Starting at the line that has "Where should I click to: Add" and running through the end of the records, write the lines out again with "magnifier" swapped for "magnifying glass" and nothing else changed. Leave the pictures out.

>> begin

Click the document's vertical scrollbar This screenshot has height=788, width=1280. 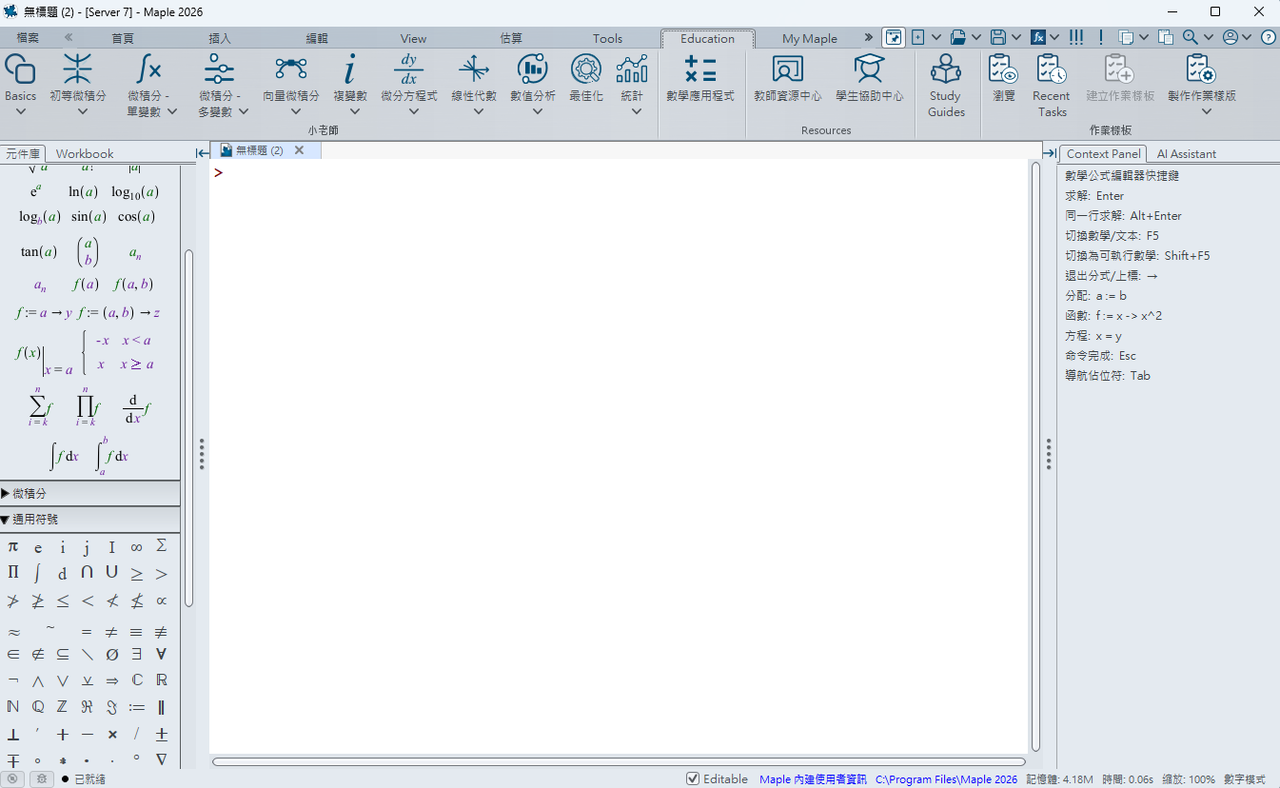(x=1035, y=456)
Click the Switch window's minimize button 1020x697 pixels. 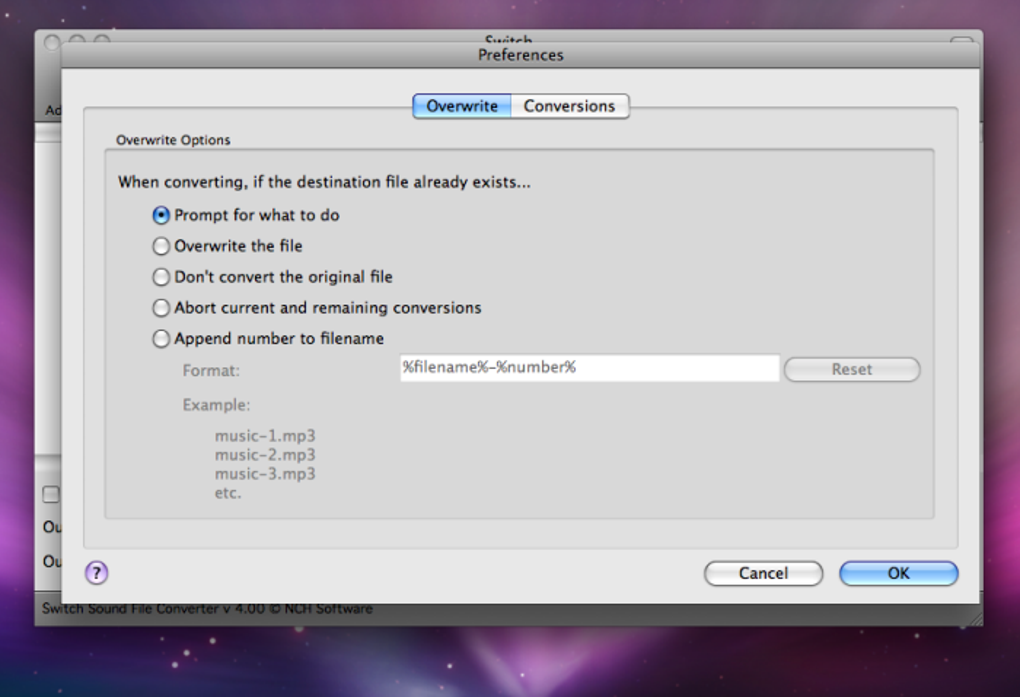[77, 40]
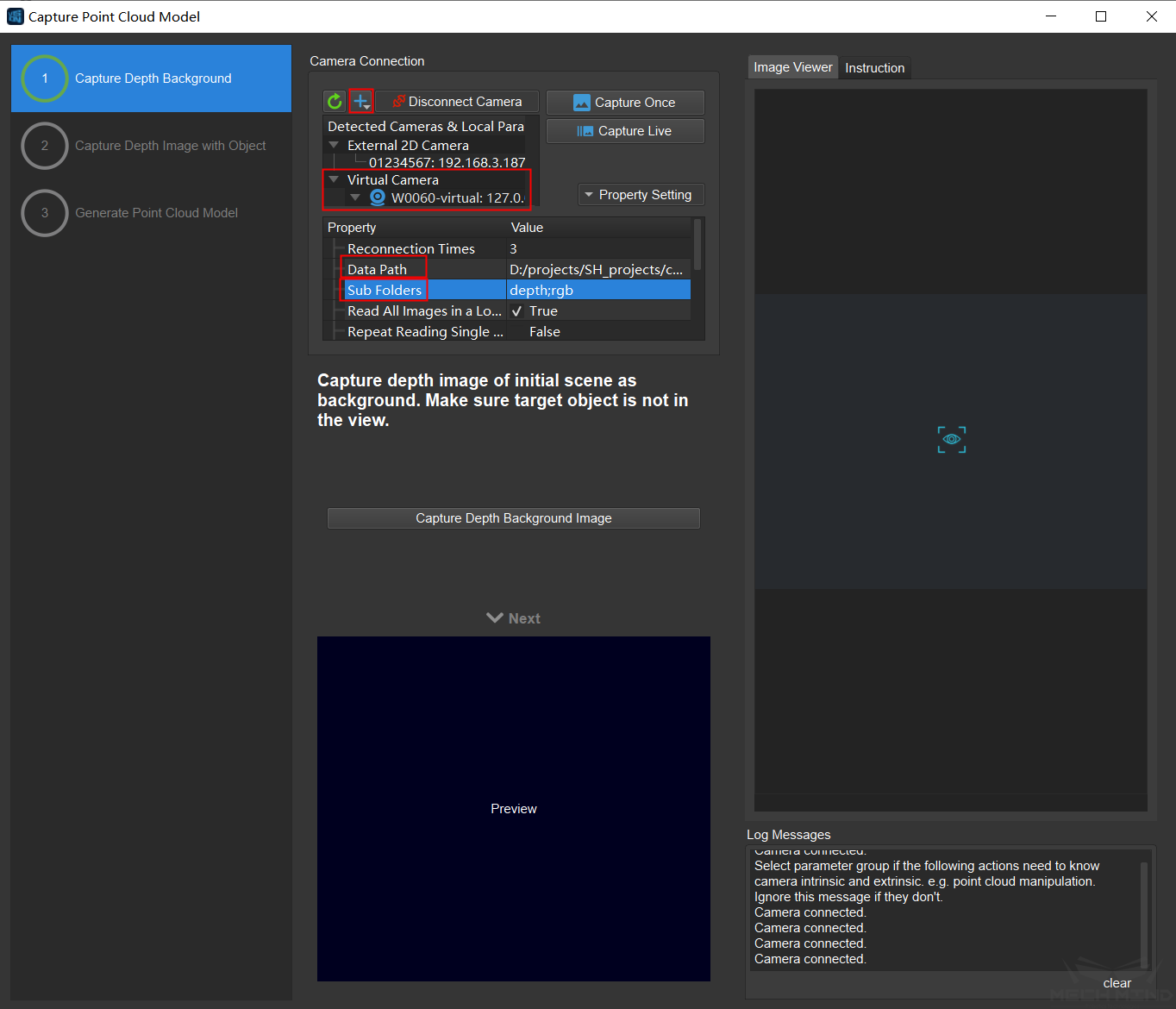Open the Property Setting dropdown
This screenshot has height=1009, width=1176.
click(x=641, y=195)
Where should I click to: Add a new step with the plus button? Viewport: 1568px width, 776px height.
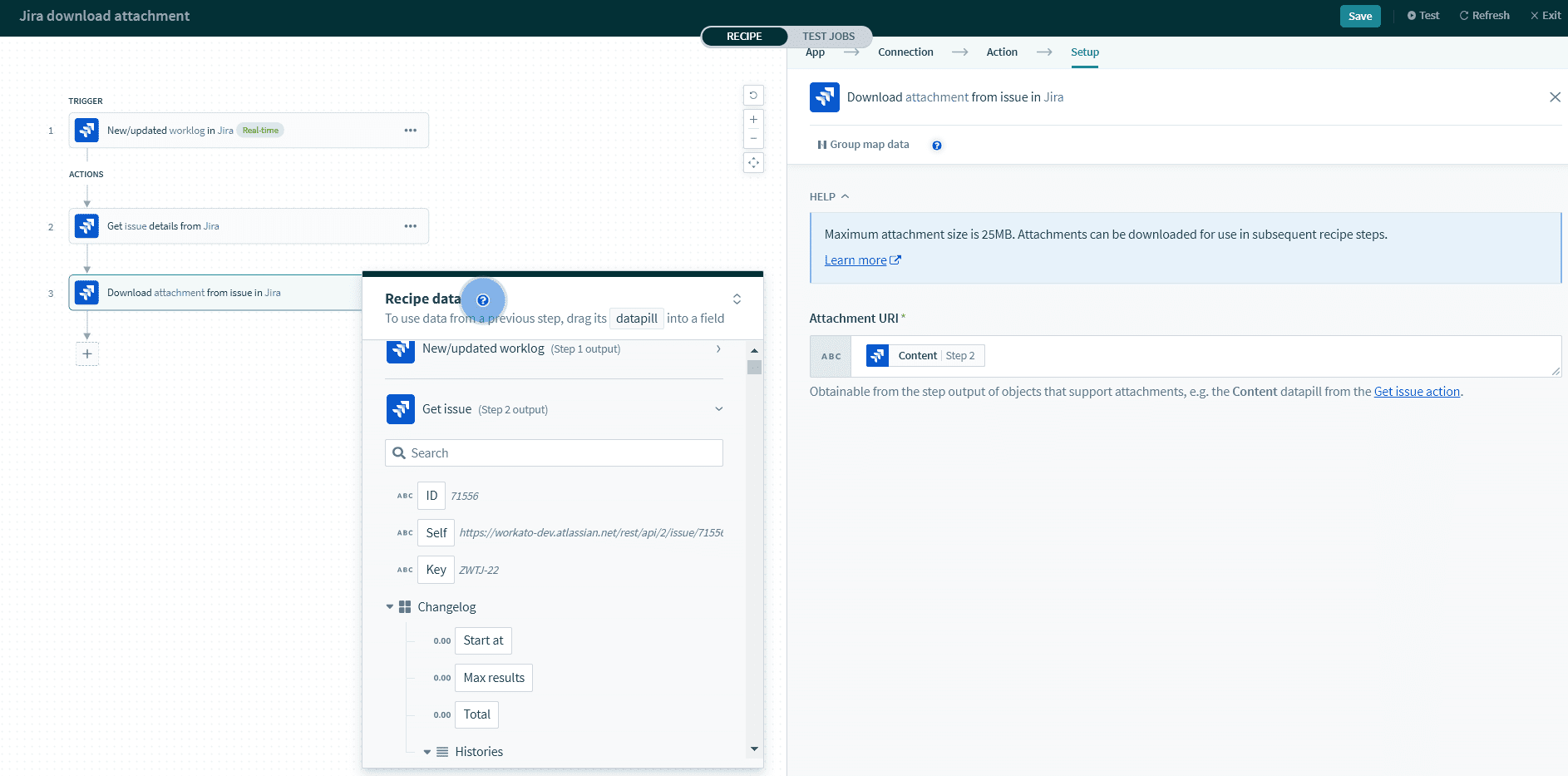tap(87, 353)
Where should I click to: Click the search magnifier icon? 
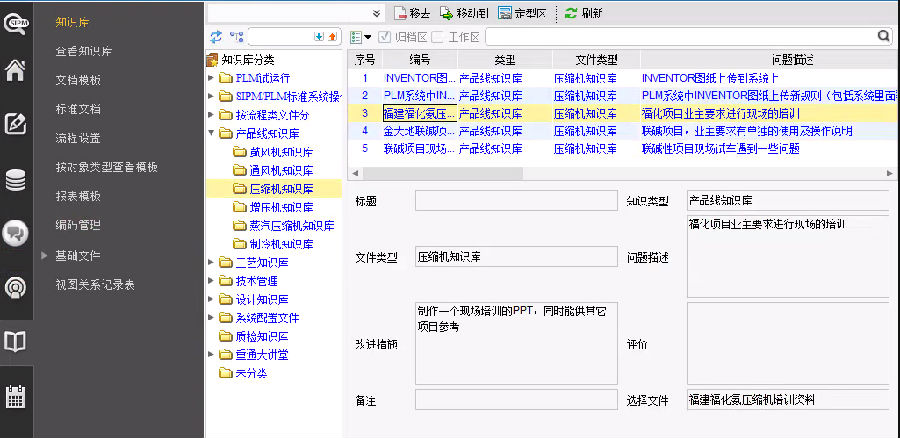point(883,37)
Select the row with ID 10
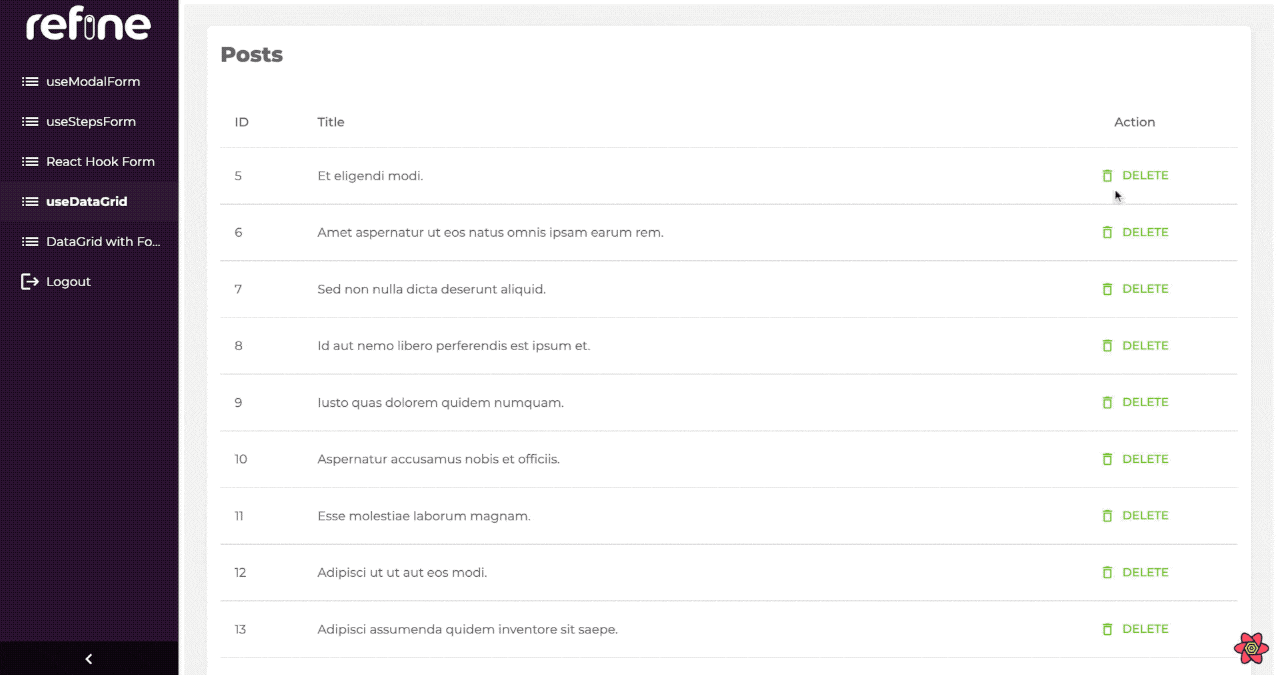Viewport: 1280px width, 675px height. tap(600, 459)

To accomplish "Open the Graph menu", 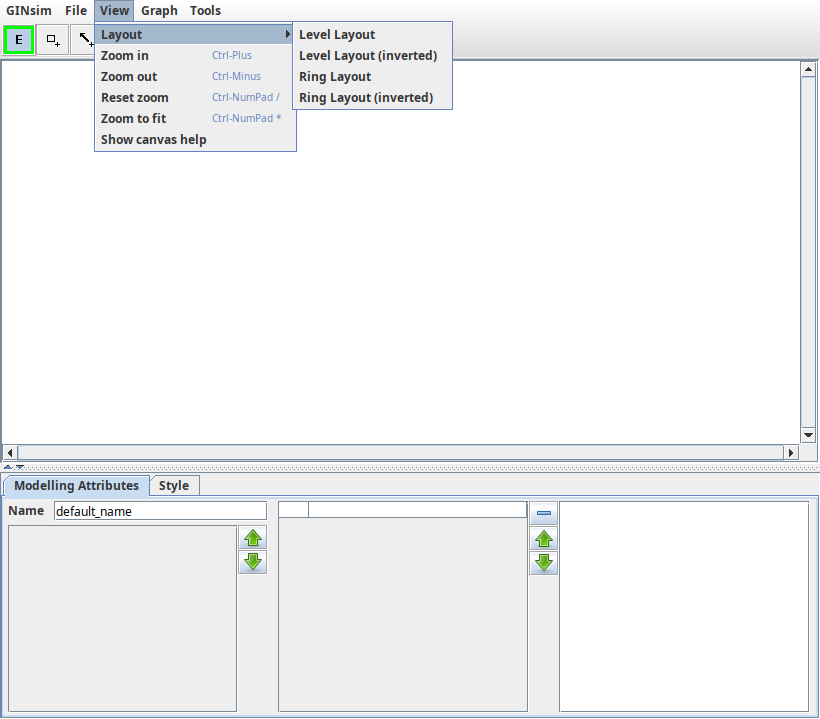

>> end

Task output -
Where should I click to: Add a new step with the plus button? Viewport: 1568px width, 776px height.
tap(87, 353)
Where should I click to: Click the search magnifying glass icon? 
point(883,37)
Select the row with ID 10
Viewport: 1280px width, 675px height. tap(600, 459)

To accomplish "Open the Graph menu", 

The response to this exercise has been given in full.